> _WHAT IS EXPECTED_: A copy is needed of each line in the records that has the word "agent".

Extracted records

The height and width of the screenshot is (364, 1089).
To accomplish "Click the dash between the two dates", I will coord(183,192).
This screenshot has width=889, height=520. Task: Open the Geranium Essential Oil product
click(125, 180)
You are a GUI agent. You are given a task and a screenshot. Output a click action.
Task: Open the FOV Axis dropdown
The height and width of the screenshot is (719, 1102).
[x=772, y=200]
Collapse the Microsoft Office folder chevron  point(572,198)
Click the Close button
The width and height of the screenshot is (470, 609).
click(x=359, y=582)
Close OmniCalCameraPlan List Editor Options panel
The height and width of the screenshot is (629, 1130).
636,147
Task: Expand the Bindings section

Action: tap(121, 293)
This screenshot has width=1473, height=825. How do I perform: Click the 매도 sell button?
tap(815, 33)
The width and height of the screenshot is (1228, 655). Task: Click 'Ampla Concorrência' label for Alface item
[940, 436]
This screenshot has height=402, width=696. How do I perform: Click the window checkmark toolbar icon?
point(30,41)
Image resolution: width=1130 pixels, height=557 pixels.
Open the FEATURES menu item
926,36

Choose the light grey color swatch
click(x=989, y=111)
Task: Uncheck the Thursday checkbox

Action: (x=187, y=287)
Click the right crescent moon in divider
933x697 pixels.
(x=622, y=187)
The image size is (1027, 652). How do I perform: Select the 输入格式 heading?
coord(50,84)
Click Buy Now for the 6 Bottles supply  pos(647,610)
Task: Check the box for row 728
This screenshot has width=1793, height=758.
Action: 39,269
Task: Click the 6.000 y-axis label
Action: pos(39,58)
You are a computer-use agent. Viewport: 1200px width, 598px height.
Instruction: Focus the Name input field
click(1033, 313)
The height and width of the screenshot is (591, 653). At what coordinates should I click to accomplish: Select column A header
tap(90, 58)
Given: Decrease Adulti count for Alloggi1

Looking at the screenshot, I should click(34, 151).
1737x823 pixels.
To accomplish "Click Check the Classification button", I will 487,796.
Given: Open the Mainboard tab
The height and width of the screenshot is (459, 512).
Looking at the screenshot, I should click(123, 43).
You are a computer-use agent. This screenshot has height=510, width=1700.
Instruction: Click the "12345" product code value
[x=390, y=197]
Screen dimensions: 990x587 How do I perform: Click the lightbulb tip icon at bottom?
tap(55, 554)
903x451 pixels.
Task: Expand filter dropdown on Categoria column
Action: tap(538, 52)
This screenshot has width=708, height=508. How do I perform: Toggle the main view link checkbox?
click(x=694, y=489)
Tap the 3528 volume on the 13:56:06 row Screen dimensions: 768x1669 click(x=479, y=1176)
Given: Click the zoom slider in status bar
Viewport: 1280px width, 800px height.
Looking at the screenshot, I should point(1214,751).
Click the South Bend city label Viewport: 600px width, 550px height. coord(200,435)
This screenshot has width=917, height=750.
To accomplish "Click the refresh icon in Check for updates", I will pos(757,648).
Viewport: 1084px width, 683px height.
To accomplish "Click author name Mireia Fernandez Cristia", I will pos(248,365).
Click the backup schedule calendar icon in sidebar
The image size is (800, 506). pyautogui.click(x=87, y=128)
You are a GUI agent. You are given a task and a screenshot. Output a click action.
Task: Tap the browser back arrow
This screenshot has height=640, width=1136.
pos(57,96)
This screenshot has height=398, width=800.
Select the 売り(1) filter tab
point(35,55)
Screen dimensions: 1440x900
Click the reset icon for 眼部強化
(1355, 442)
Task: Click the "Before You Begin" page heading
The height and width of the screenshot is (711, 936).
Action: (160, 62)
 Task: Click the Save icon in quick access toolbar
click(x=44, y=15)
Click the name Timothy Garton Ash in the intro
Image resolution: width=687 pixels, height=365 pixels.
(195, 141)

> _SOLUTION_:
You are a GUI agent. You are given a task and a screenshot. Output a click action.
You are a computer-use agent. Viewport: 1200px width, 598px height.
You are a computer-use agent. This screenshot has height=510, width=1700.
You are a GUI agent. You are given a task and a screenshot. Output a click action.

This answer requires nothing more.